At first sight, this move may look like further revenge by President Nicolas Sarkozy against his predecessor and mentor Jacques Chirac. But the grounds for the merger are more likely to lie in Brussels rather than in French politicking.
A2I was announced in January 2005 with great fanfare, and for some, overweening ambition. One stated aim was to create a French–German counterpart to the giant US search engine company Google. The agency was the brainchild of the former CEO of glass maker Saint Gobain, Jean-Louis Beffat – its mission: to concentrate public research funding on big programmes led by large companies.
The hope was to correct the dramatic under investment in R&D by France’s so called national industrial champions. Not only is public R&D funding in France under the average of OECD countries at 2.16 per cent of GDP, versus the 2.26 per cent OECD average, but the share of private financing is significantly lower too, at 50 per cent versus the 61 per cent OECD average (which rises to 67 per cent in the US).
To them that have…
With a budget of €2 billion over two years, A2I was intended to have a major impact on commercially driven research projects in France. But after its official launch in July 2005, critics began to knock it as a stolid institution that was handing out public subsidy to mature and solid businesses, rather than an innovation machine.
In one telling example, the two companies behind the development of the Qaero internet search engine, Exalead and Thomson Multimedia, were granted €90 million to develop multimedia functions. But the two were unable to find a German partner for this branded French-German partnership. And while they were talking administrative structures and grants, both Youtube and the venture-financed French start-up Dailymotion overtook Qaero’s plan to introduce a video search function.
And, if some of the 16 projects, A2I intended to finance looked futuristic, most of them lacked the bold strategy and vision outlined by the French Ministry of Finance when it created the agency.
What to make for example, at a time when all electric appliance makers are branding their products as electricity efficient, of allocating Schneider Electric €88 million over five years to develop power-saving components? Or of giving car maker Peugeot-Citroen €96 million for a programme to develop a new hybrid diesel vehicle that had been announced many years before?

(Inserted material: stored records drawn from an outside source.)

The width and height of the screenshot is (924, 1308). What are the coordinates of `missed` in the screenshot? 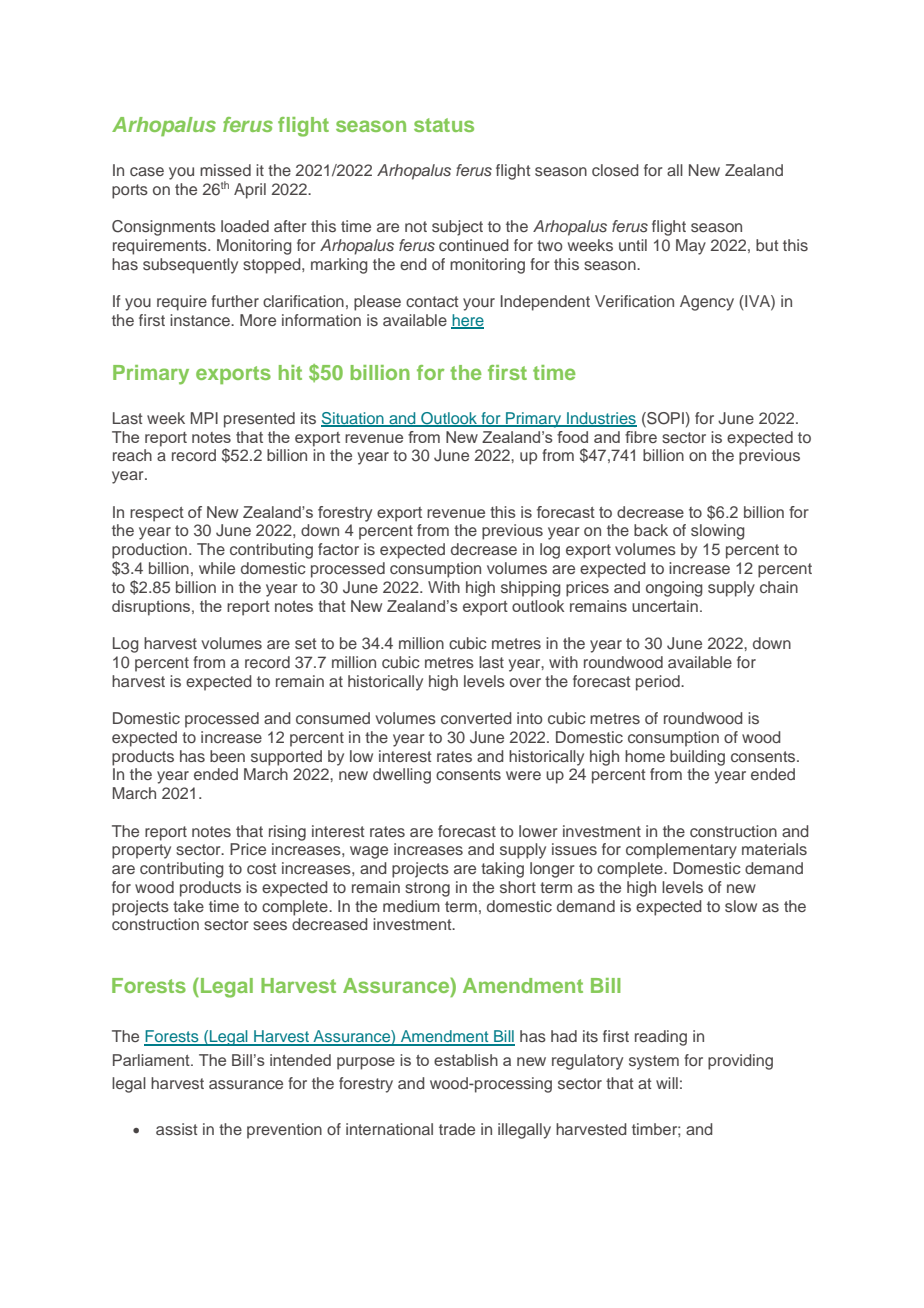 It's located at (225, 170).
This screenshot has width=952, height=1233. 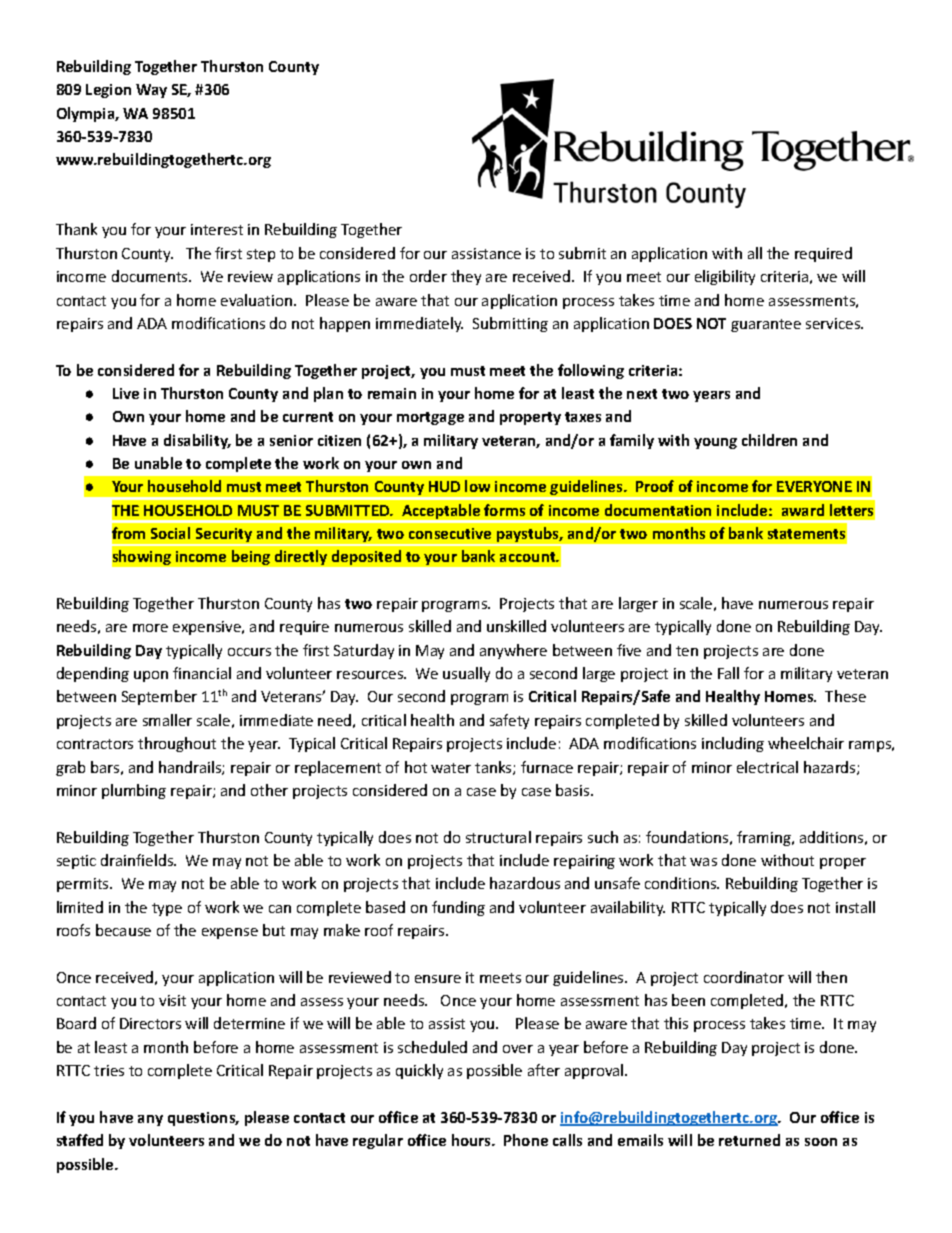 I want to click on anywhere, so click(x=513, y=651).
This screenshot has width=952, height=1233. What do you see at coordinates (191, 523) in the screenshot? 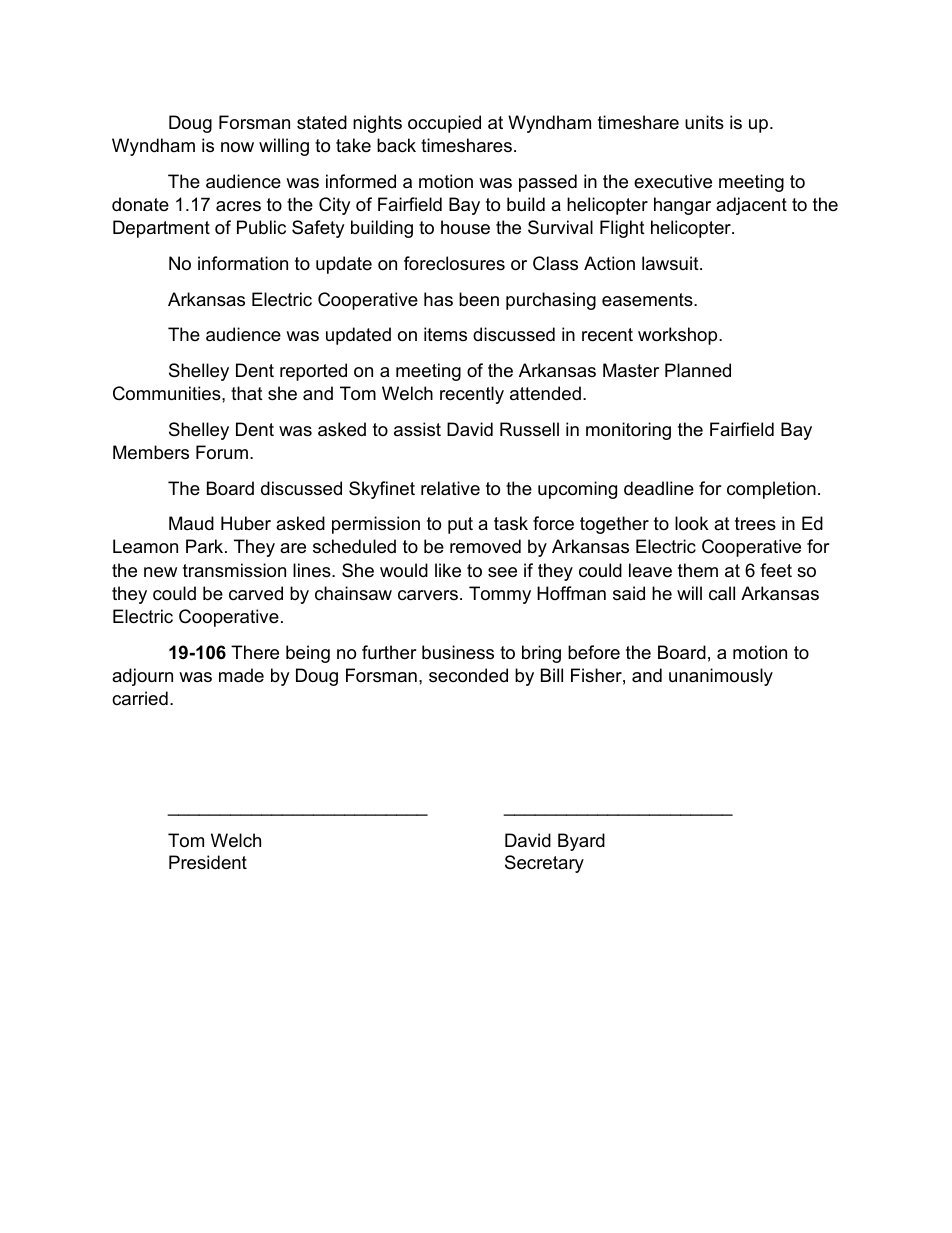
I see `Maud` at bounding box center [191, 523].
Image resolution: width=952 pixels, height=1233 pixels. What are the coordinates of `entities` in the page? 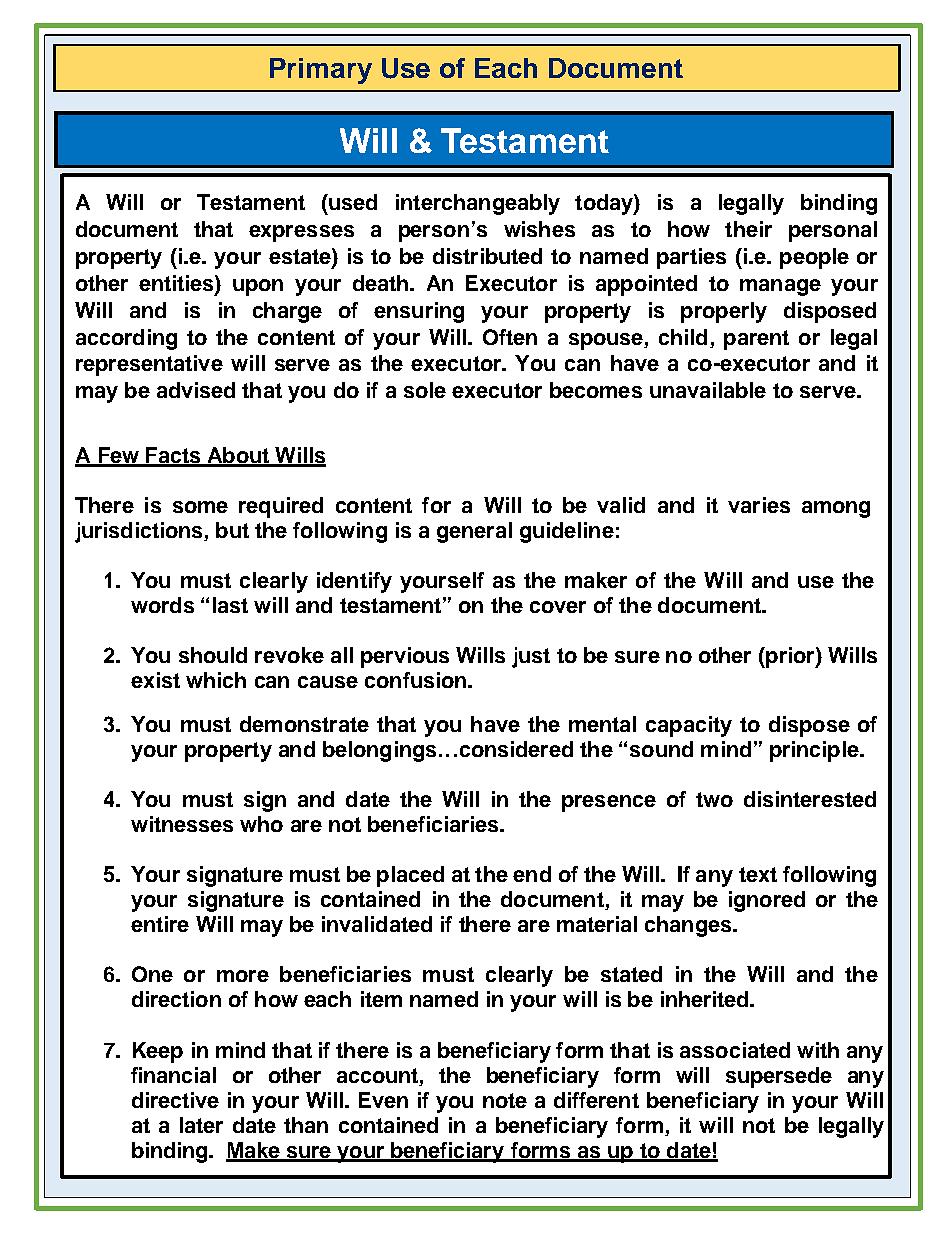 It's located at (177, 283).
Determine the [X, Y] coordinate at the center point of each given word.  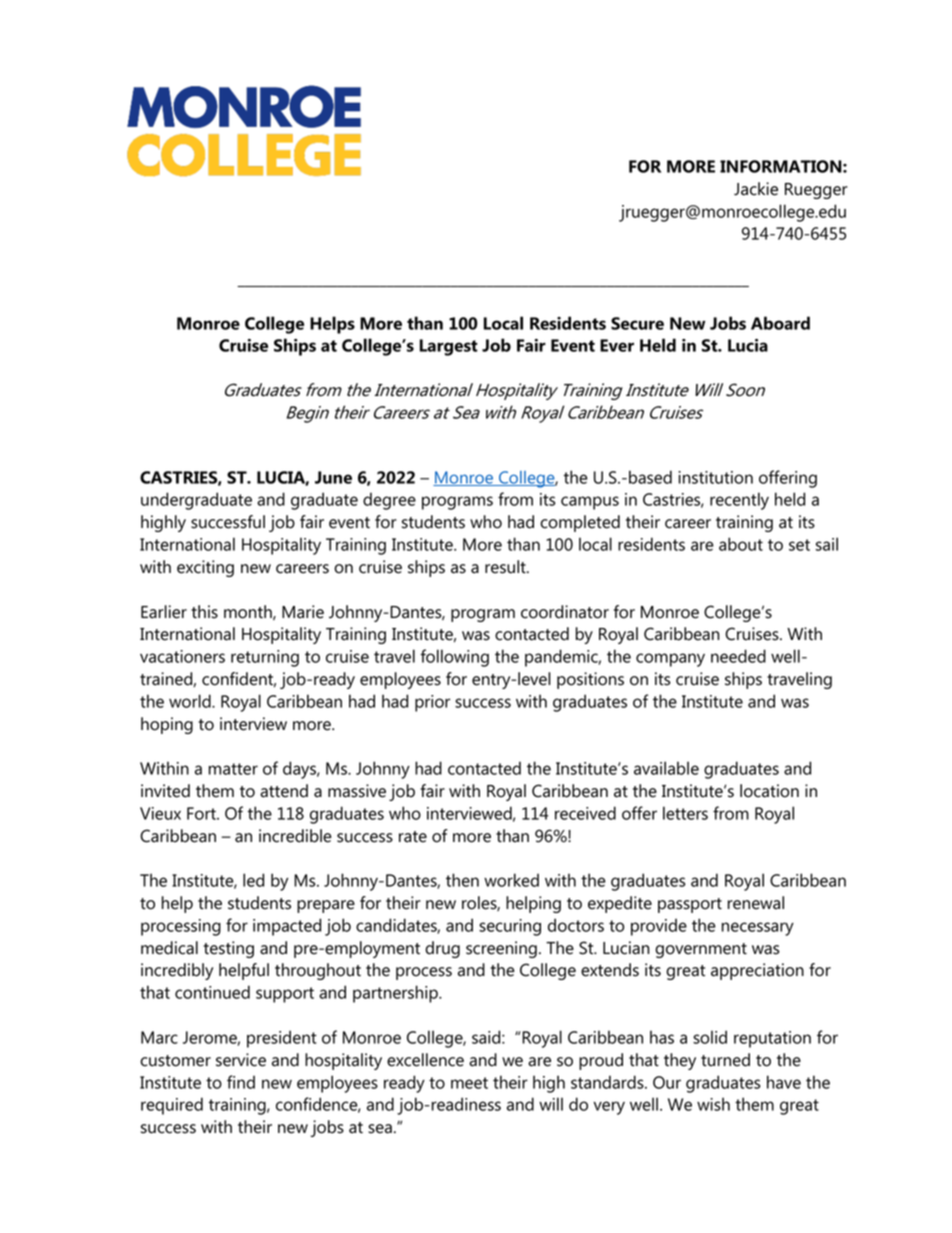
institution [715, 477]
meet [469, 1083]
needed [738, 656]
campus [590, 503]
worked [511, 880]
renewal [756, 903]
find [241, 1082]
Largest [449, 347]
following [454, 658]
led [253, 880]
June [333, 477]
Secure [637, 323]
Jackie [756, 189]
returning [265, 658]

If it looks like a subsidy…
When a financing mechanism has the colour and smell of a subsidy, the European Commission may finally come to the conclusion that it is a subsidy. In any case, the Commission has to approve public funding of over €10 million for an individual project, leading it to investigate all 16 of A2I’s projects, which had a combined price tag of €900 million.
Six projects have been approved, but the €96 million granted for Peugeot’s hybrid diesel car has been placed under “deeper investigation”. The Commission said it thinks it likely that as the second largest automobile manufacturer in Europe, the company would have undertaken the project anyway, even in the absence of a state subsidy, given that other car makers have announced similar projects.
Against this background, dissolving A2I into Oseo might be a happy ending. Instead of subsidising companies with multi-billion revenues, and potentially distorting competition, A2I will become part of an agency (itself the product of merging various bodies) that is involved in supporting small, innovative start-up in France.
Only half of the A2I budget has been committed as yet. That means Oseo inherits €1 billion of new funding to add to its annual budget of €600 million.
A third of the A2I fund will go to Oseo Innovation, a unit of the agency that supports start-ups through seed funding and the early stages of commercialisation. Another third is going to Oseo-Garantie, a fund that guarantees lending to SMEs by banks. The remainder will be devoted to a new fund that will co-finance research projects launched by mid-size companies.
Those projects will bring smaller companies or academic labs into partnership with medium sized companies that are leaders in their fields.
Most projects will have to be under €0 million. As a consolation, large companies were offered an extension of R&D tax credits (a mechanism known as credit d’impot). This should help them put A2I, and its protectionist if not clientelist philosophy, out of their minds.